Problem to solve -
Reproduce word for word the part that opens with the line containing "Click Scansure shield for Asus GTX 285" and closes with the line containing "tap(545, 137)". Leave the pictures out of your answer.

Data rows -
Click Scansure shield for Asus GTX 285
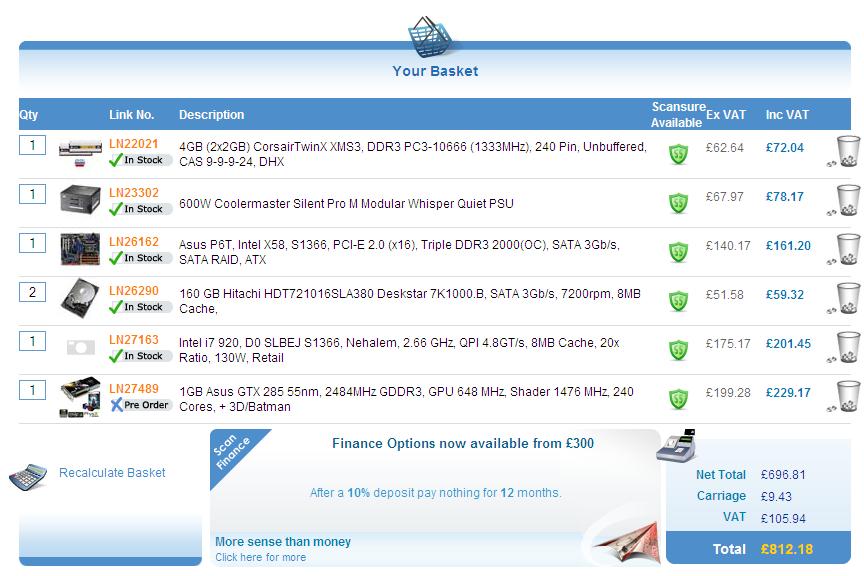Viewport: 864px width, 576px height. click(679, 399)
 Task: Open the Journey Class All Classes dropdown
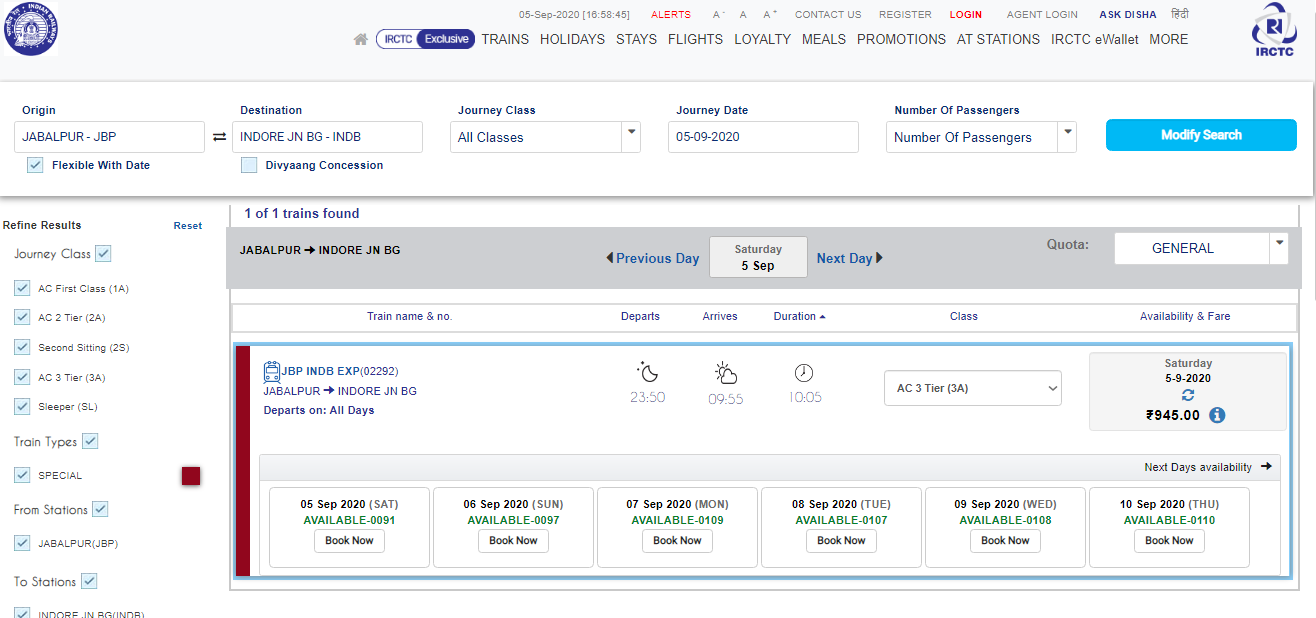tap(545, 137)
...
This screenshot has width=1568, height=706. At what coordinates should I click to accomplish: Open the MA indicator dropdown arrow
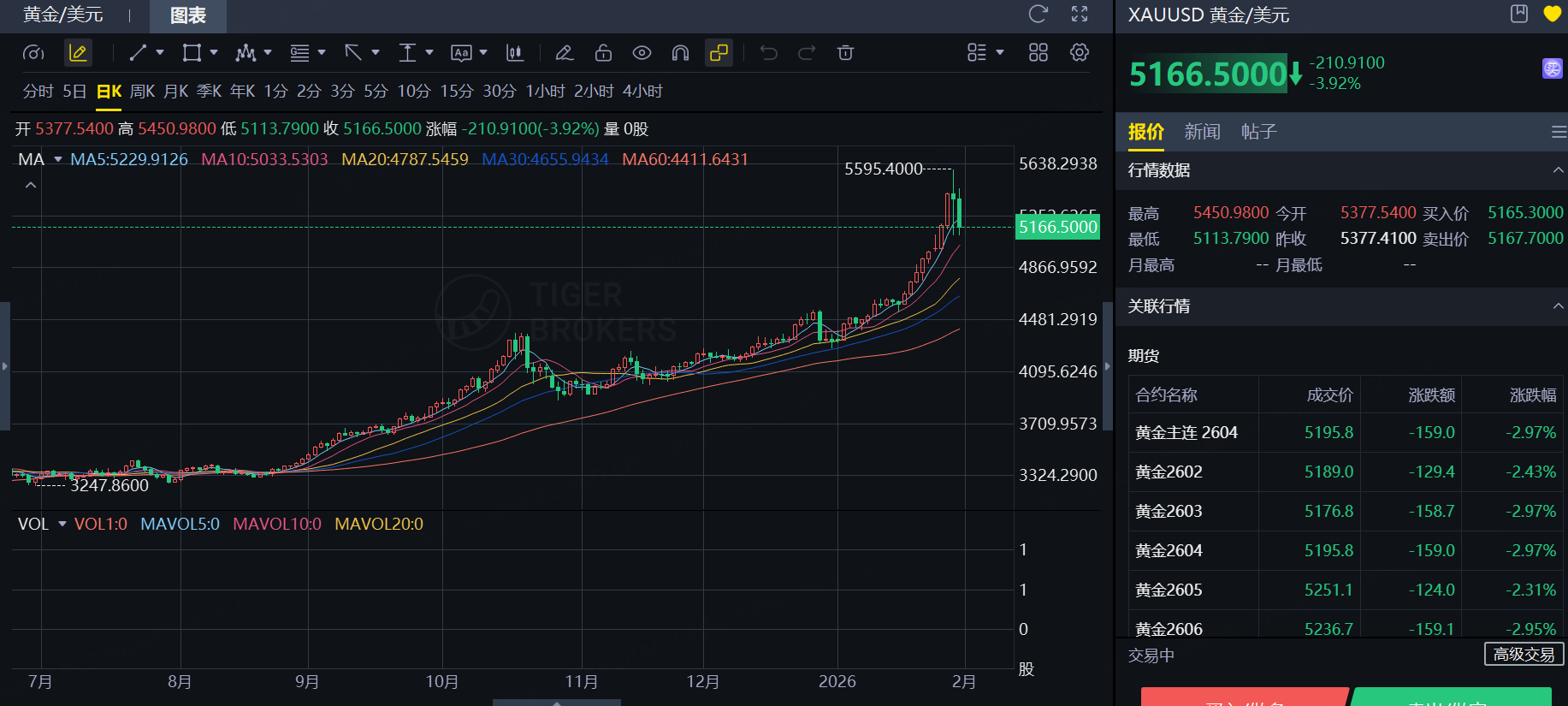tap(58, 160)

Solution to this problem -
Click Scansure shield for Asus GTX 285
Viewport: 864px width, 576px height. click(679, 399)
 Task: Open the Journey Class All Classes dropdown
tap(545, 137)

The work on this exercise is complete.